Implementing Adaboost in Scikit-learn
It is called Adaptive Boosting due to the fact that the weights are re-assigned to each instance, with higher weights being assigned to instances that are not correctly classified - therefore it ‘adapts’.
Source: Authors Image
What is AdaBoost?
The AdaBoost algorithm, short for Adaptive Boosting, is a type of Boosting technique that is used as an Ensemble Method in Machine Learning. It is called Adaptive Boosting due to the fact that the weights are re-assigned to each instance, with higher weights being assigned to instances that are not correctly classified - therefore it ‘adapts’.
If you want to learn more about Ensemble Methods and when to use them, read this article: When Would Ensemble Techniques be a Good Choice?

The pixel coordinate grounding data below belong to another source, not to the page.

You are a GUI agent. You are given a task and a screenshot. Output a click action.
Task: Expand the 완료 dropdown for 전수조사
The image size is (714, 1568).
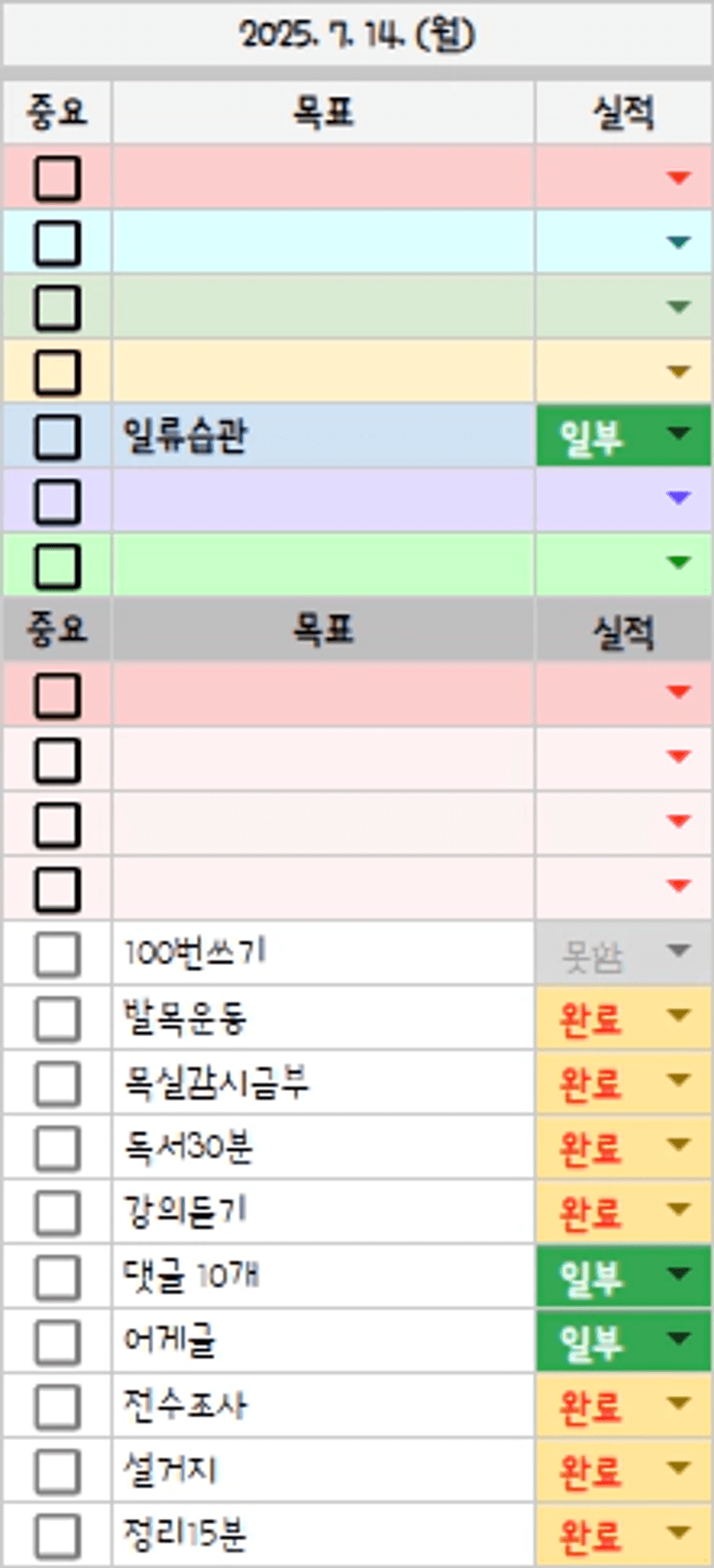pyautogui.click(x=679, y=1404)
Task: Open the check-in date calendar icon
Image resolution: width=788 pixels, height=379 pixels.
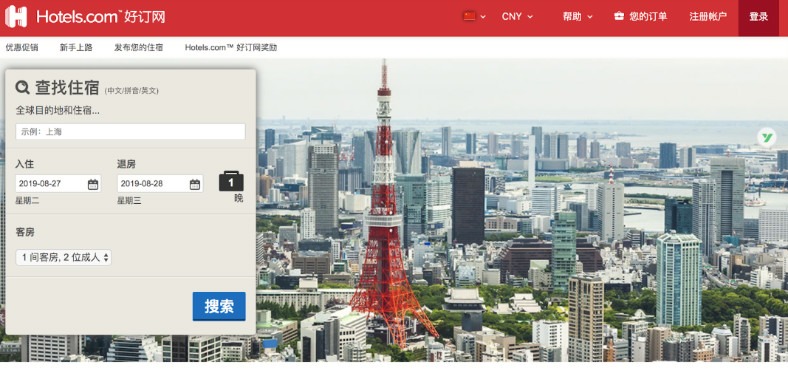Action: click(x=93, y=184)
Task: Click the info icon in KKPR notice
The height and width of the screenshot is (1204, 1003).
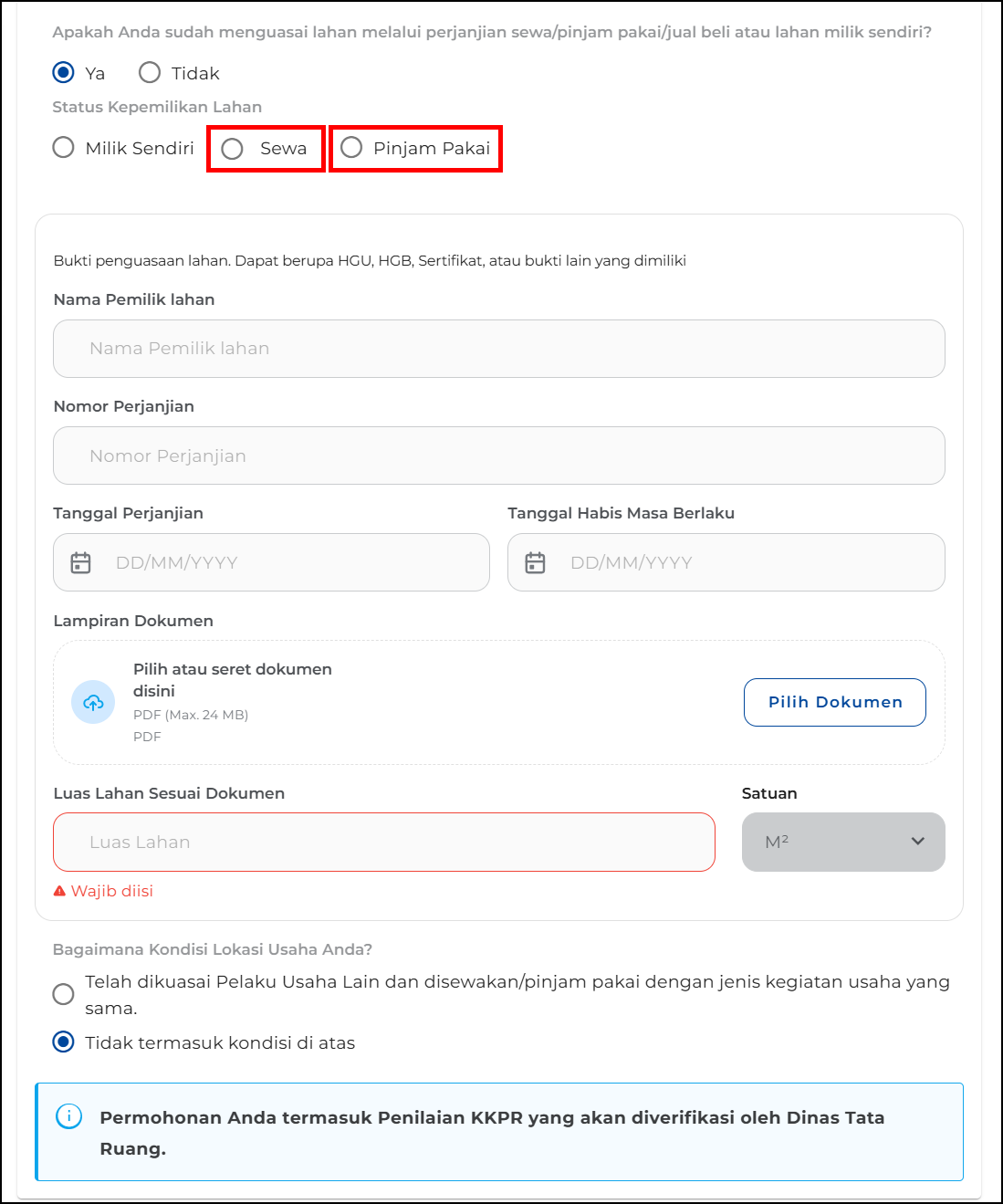Action: [x=69, y=1115]
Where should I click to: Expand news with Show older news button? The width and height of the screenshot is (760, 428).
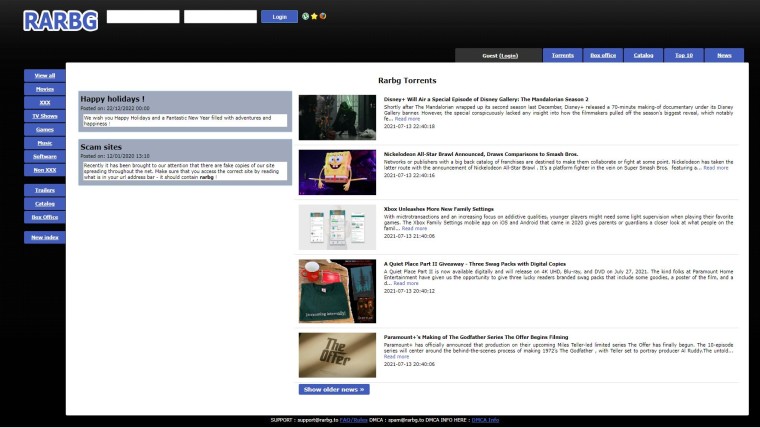click(333, 389)
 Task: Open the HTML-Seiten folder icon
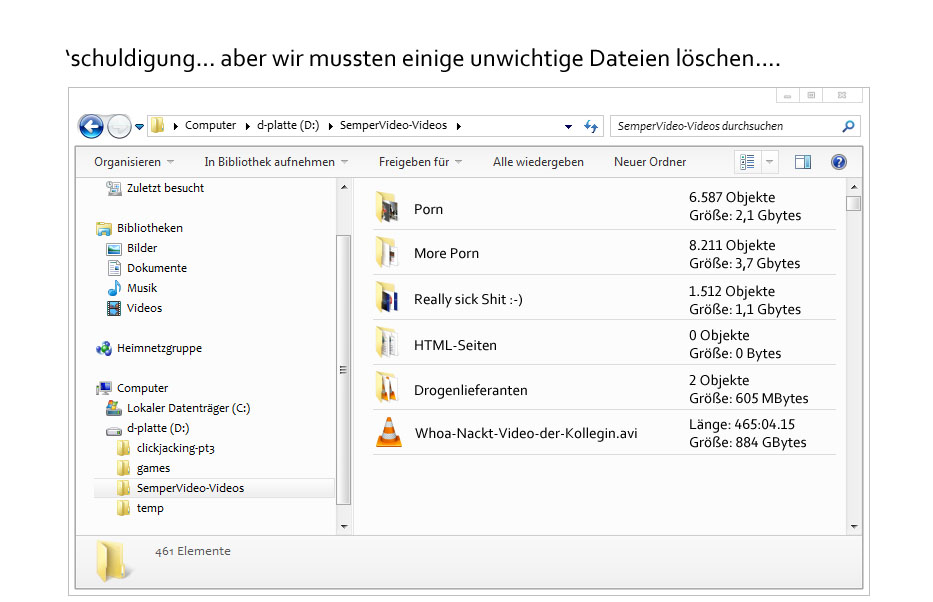click(x=387, y=344)
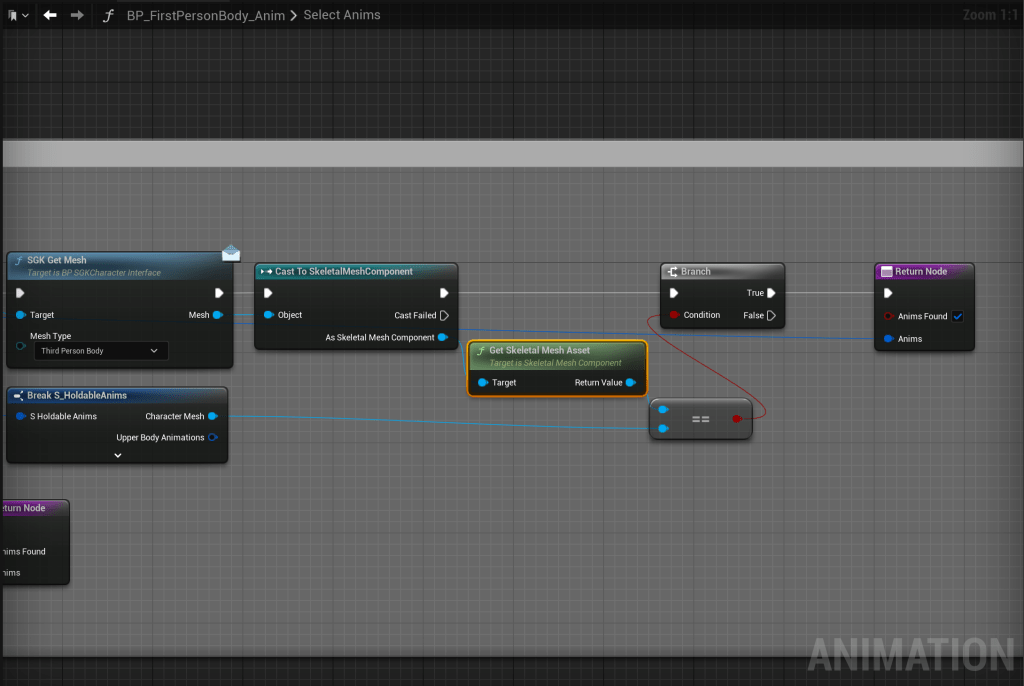The height and width of the screenshot is (686, 1024).
Task: Click BP_FirstPersonBody_Anim in the breadcrumb
Action: click(206, 16)
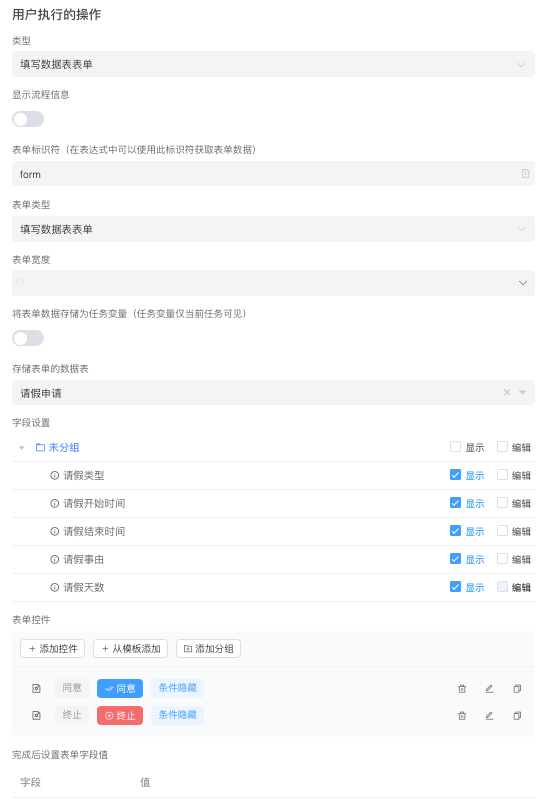This screenshot has width=551, height=808.
Task: Click the 添加控件 button
Action: (53, 648)
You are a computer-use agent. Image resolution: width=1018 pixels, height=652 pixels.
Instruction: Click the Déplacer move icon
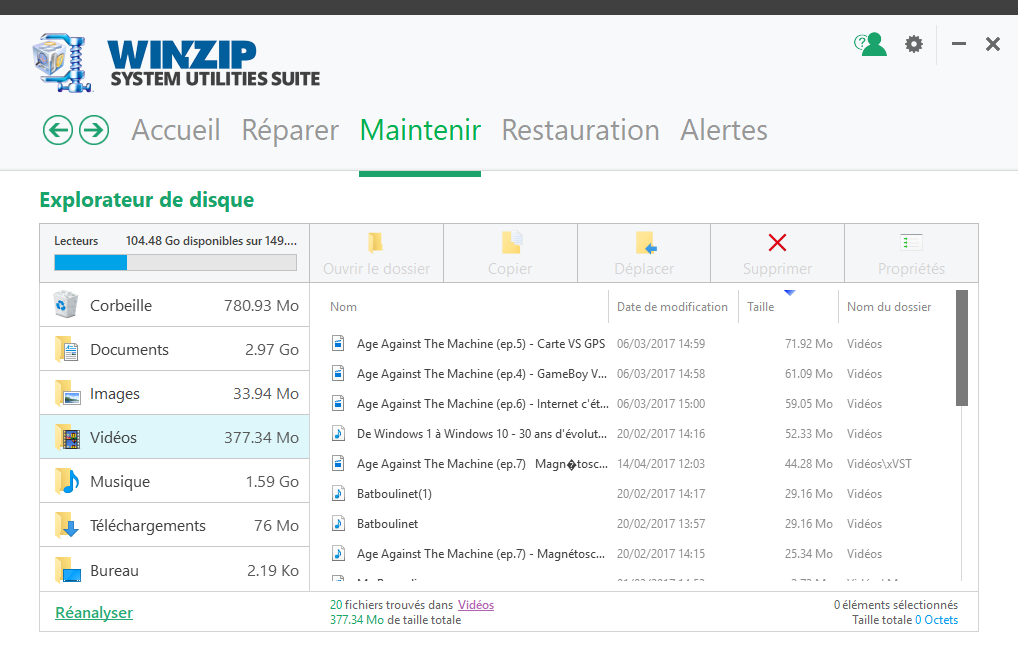(x=643, y=241)
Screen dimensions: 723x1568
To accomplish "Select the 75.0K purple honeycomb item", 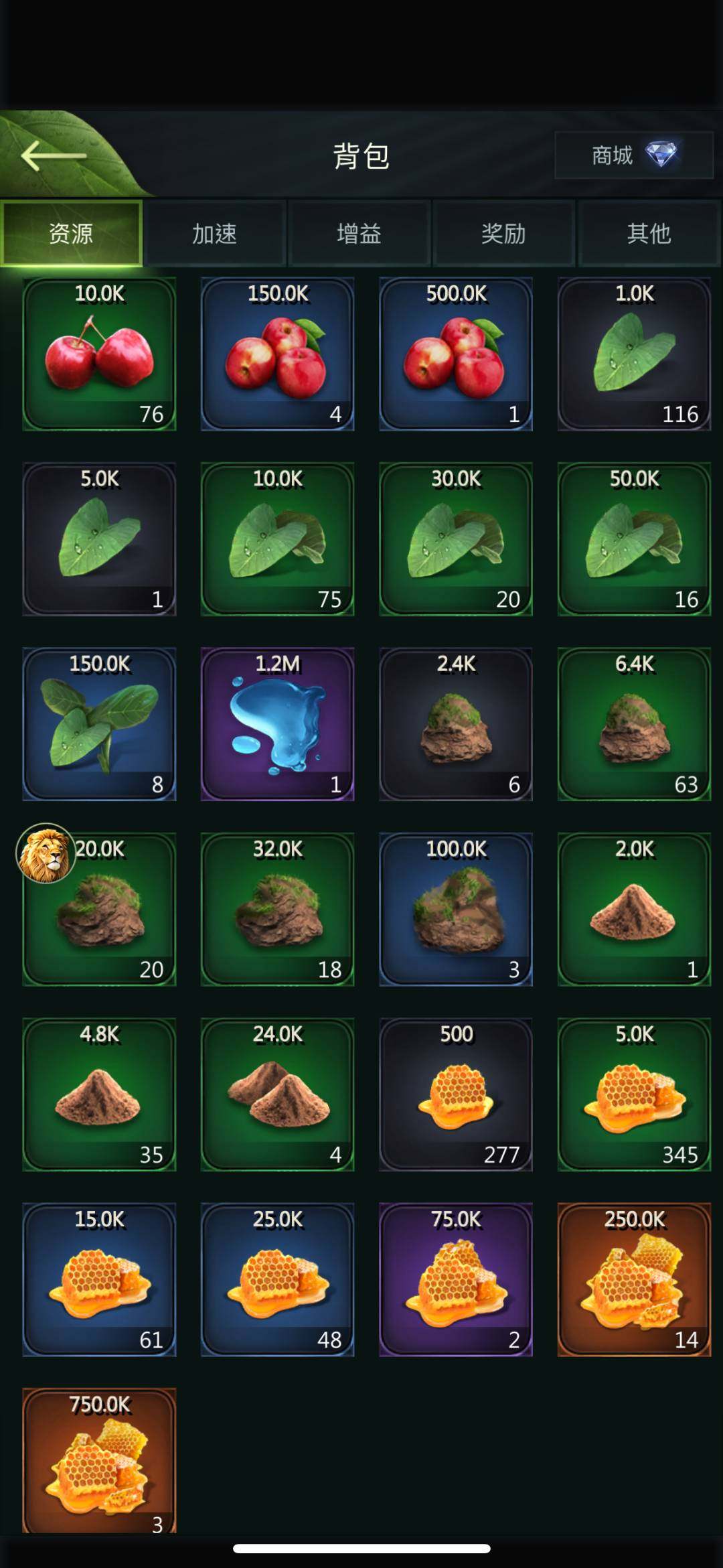I will (456, 1280).
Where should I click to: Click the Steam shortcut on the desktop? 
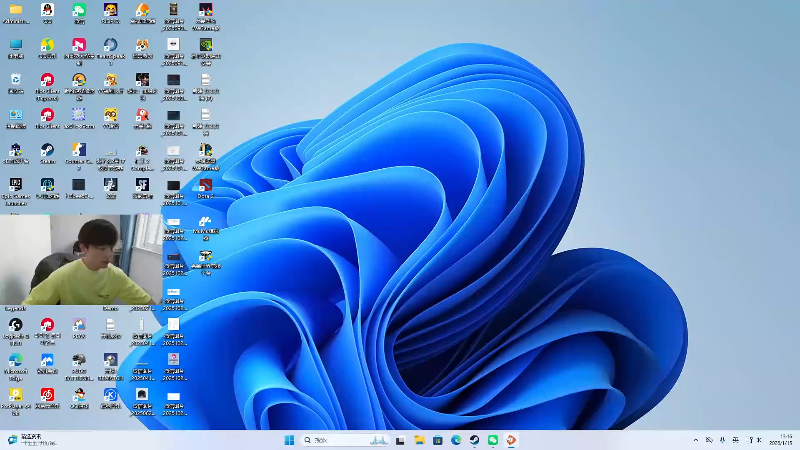click(x=47, y=150)
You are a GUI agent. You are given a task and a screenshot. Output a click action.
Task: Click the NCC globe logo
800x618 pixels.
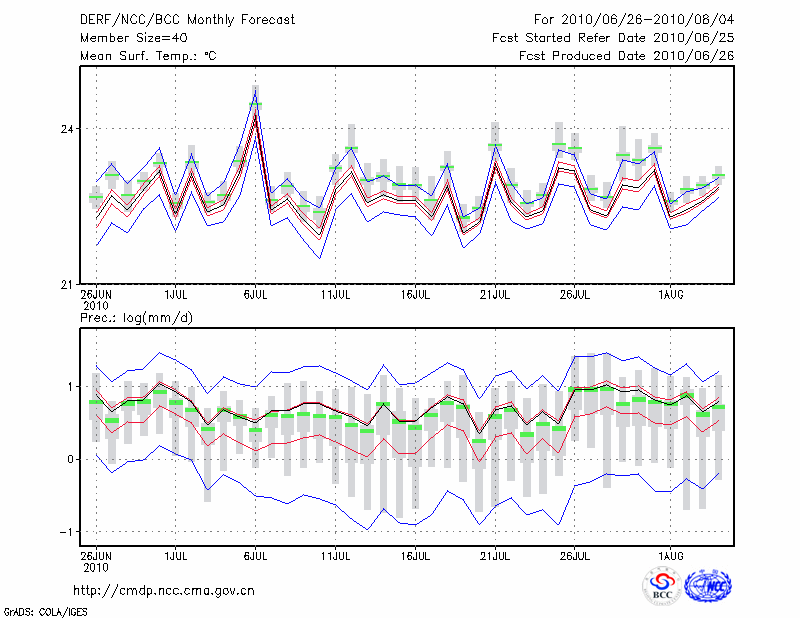pos(707,586)
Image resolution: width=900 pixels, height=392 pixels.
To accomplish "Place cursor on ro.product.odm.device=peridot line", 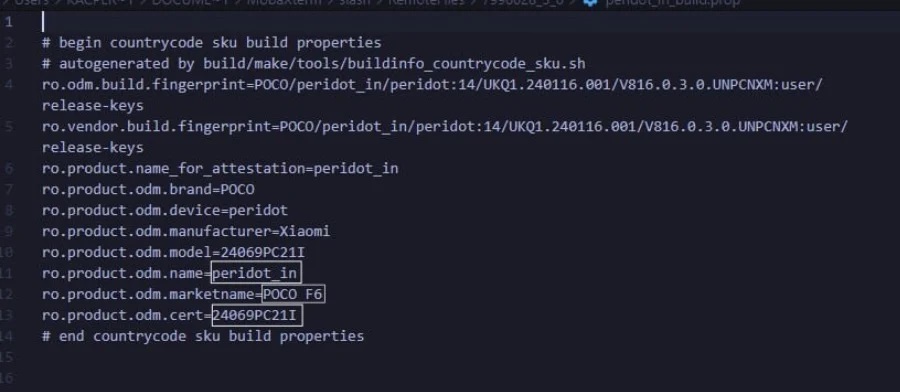I will [165, 211].
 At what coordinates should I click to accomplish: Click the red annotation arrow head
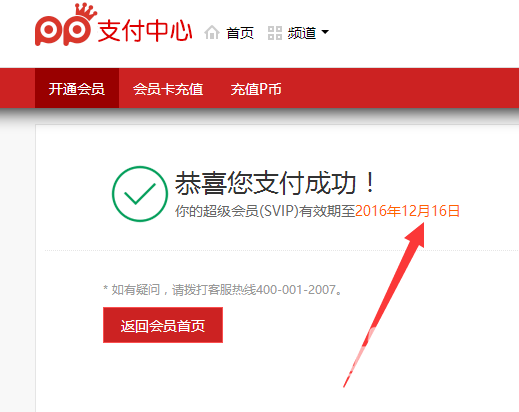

Boosting is a method that comes under ensemble machine learning algorithms and is used to reduce errors in predictive data analysis. It does this by combining the predictions of weak learners. Boosting was more of a theoretical concept before it became a practical concept.
If you would like to know more about Boosting, read this article: Boosting Machine Learning Algorithms: An Overview
Terminology
What is a weak learner? A weak learner refers to a simple model that has a somewhat level of skill and does slightly better than random chance.
What is a Stump? With tree-based algorithms, a node with two leaves is known as a Stump. Weak learners are almost always stumps.
How does AdaBoost work?
The AdaBoost algorithm uses short decision trees, during the data training period. The instances that are incorrectly classified are given priority and are used as inputs for the second model - known as weak learners. This process happens again and again until the model attempts to correct the predictions made by the model before.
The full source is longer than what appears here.